» EXERCISE DETAILS
Please copy the material from the line containing "Tap the label A on the left" through the line containing "pyautogui.click(x=586, y=327)", both included, and leave out the pictures.

» MATERIAL PROVIDED
---*---

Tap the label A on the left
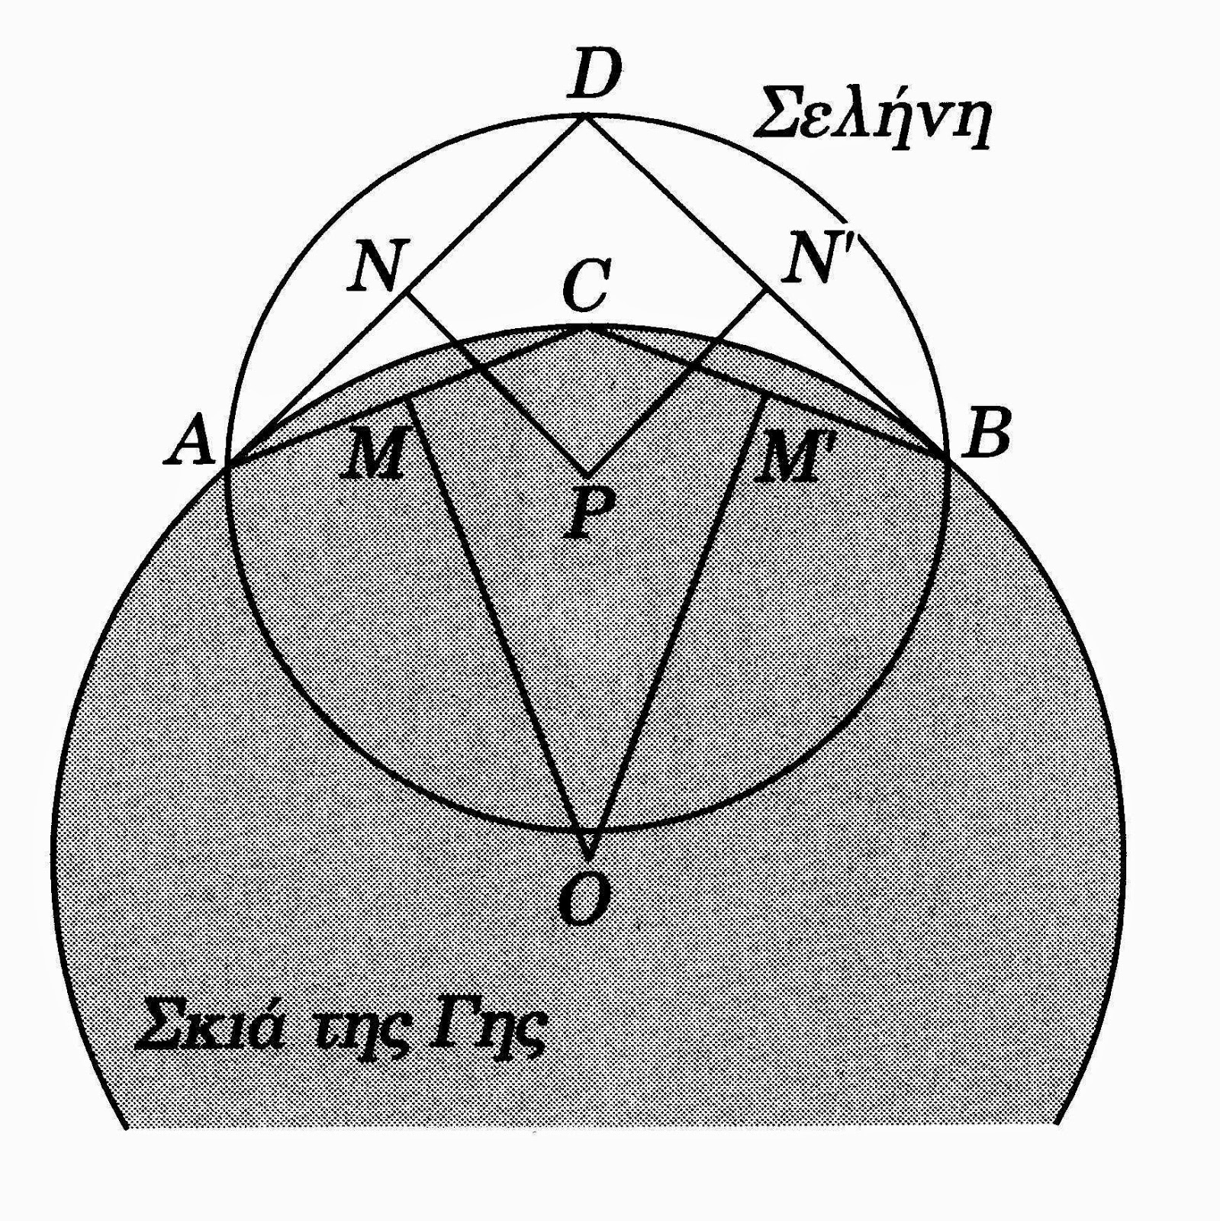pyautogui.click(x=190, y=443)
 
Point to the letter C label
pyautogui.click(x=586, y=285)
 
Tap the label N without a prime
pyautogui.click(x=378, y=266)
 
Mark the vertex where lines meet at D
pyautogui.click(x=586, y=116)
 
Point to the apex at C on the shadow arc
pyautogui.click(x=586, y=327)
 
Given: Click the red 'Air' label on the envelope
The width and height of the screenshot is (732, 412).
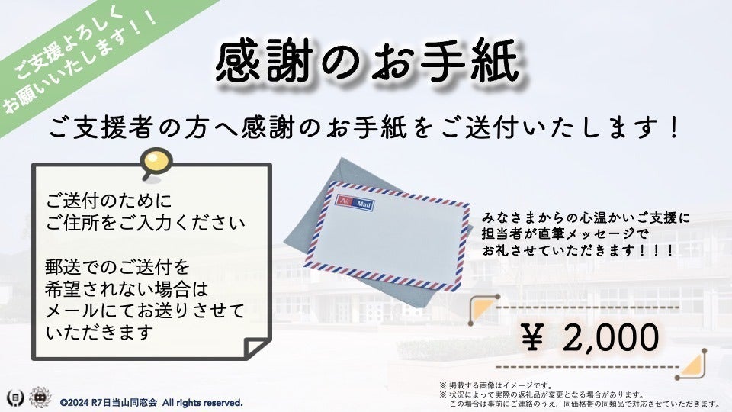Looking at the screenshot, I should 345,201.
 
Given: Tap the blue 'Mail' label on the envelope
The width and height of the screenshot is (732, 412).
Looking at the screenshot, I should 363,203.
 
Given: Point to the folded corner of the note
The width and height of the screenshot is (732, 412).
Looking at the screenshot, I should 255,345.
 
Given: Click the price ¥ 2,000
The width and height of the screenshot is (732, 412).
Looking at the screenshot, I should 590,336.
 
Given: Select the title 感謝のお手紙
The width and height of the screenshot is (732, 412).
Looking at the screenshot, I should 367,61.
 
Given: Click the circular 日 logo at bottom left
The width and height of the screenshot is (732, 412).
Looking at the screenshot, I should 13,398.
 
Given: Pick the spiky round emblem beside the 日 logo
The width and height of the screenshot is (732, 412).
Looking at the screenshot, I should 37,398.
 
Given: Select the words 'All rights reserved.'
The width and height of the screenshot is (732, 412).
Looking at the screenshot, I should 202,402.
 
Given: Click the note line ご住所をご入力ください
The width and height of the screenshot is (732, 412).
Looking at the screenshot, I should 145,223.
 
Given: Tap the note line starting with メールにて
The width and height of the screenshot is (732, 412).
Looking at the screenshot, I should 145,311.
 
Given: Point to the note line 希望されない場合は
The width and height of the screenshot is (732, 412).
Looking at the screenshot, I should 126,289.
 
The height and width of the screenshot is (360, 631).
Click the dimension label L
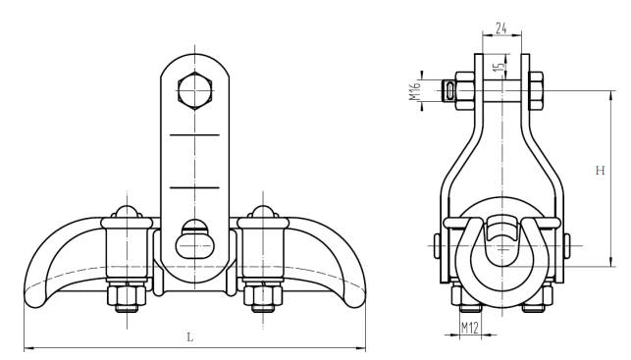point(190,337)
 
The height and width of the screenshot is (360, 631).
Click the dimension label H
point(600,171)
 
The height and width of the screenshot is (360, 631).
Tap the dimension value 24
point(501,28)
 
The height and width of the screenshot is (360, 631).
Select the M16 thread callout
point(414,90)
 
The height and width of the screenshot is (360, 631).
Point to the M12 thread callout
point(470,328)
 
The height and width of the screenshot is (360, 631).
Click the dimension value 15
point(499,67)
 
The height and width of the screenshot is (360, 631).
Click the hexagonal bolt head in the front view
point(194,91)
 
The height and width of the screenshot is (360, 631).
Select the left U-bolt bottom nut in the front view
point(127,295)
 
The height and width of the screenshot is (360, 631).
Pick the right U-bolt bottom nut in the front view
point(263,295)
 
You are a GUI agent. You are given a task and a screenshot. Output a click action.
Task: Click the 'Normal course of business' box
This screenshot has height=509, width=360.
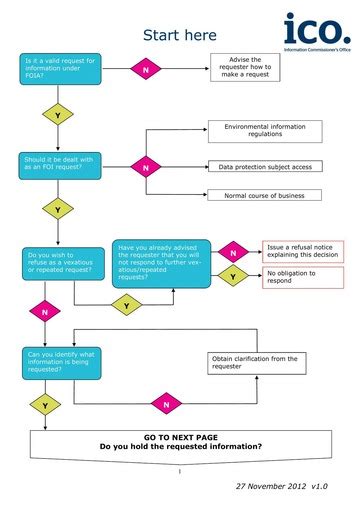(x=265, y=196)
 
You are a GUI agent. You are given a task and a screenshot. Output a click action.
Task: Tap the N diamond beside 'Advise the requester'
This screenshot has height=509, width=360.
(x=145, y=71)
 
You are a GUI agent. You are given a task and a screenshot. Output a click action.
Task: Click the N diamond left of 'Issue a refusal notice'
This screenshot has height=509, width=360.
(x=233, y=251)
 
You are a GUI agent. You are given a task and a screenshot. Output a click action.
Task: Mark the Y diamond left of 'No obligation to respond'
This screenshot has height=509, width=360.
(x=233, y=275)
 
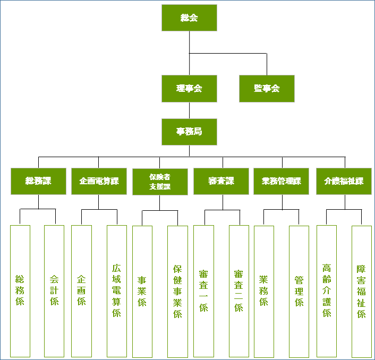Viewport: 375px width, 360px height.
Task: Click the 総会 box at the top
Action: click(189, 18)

---*---

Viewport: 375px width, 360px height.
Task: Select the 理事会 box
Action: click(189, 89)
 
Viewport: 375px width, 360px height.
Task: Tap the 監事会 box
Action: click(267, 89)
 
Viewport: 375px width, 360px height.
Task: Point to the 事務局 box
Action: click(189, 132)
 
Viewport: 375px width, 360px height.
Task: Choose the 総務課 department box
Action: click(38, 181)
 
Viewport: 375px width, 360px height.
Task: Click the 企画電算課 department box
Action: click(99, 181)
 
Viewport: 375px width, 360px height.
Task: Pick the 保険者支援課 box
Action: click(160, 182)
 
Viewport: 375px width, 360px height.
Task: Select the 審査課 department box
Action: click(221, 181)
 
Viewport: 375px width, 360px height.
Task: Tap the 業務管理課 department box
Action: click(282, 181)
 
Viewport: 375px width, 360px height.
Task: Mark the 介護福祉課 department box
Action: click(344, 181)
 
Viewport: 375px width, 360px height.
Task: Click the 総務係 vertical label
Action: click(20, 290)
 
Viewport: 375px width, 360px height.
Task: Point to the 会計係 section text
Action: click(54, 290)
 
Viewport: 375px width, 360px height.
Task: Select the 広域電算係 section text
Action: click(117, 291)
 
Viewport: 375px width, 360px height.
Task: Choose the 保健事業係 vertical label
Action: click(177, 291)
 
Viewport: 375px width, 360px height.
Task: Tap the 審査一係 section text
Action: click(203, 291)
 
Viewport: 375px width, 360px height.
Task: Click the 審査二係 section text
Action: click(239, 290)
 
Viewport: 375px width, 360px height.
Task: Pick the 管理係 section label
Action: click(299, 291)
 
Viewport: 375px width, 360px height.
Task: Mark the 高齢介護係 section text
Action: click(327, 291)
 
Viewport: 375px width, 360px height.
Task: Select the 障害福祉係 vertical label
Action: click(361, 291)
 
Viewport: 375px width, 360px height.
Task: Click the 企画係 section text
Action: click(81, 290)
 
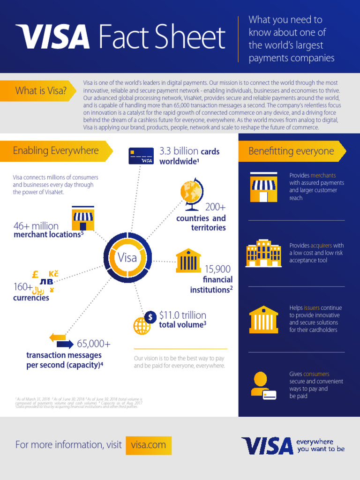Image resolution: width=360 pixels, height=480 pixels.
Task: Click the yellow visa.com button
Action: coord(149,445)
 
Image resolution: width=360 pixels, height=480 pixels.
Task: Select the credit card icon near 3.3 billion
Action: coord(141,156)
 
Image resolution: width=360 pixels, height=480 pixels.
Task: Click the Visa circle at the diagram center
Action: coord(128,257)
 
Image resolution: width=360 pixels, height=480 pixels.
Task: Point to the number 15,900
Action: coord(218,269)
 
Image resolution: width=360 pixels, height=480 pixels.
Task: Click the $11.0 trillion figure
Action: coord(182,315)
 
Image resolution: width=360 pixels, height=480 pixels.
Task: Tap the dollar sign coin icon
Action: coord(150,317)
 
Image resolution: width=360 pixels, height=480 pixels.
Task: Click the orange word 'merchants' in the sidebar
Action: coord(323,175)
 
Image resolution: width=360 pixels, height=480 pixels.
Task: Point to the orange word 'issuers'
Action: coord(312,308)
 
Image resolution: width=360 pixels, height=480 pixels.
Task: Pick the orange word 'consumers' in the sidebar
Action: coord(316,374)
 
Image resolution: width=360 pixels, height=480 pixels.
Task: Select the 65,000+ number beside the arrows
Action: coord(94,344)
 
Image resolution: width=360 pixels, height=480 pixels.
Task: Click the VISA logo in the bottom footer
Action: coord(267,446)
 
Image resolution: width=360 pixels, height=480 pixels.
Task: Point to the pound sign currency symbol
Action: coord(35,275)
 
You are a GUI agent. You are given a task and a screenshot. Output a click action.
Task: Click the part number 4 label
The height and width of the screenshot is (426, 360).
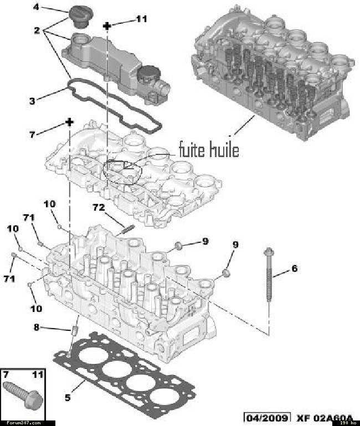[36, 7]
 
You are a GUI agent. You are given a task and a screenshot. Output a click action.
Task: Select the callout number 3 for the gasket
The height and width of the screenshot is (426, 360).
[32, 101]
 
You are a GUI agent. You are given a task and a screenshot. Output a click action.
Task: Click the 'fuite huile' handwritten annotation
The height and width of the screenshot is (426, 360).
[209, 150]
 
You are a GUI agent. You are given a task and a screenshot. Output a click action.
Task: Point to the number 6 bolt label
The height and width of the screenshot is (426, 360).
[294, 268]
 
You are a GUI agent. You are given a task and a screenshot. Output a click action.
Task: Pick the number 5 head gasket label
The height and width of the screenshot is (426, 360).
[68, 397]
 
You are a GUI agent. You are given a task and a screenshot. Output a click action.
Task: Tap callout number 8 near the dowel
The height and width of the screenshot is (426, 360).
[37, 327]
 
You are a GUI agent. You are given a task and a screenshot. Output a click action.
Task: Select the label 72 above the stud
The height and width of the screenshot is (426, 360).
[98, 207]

---*---

» IN RESPONSE
Tap the label A on the left
pyautogui.click(x=190, y=443)
 
Point to the letter C label
pyautogui.click(x=586, y=285)
 
Tap the label N without a prime
pyautogui.click(x=378, y=266)
 
Mark the vertex where lines meet at D
pyautogui.click(x=586, y=116)
 
Point to the apex at C on the shadow arc
pyautogui.click(x=586, y=327)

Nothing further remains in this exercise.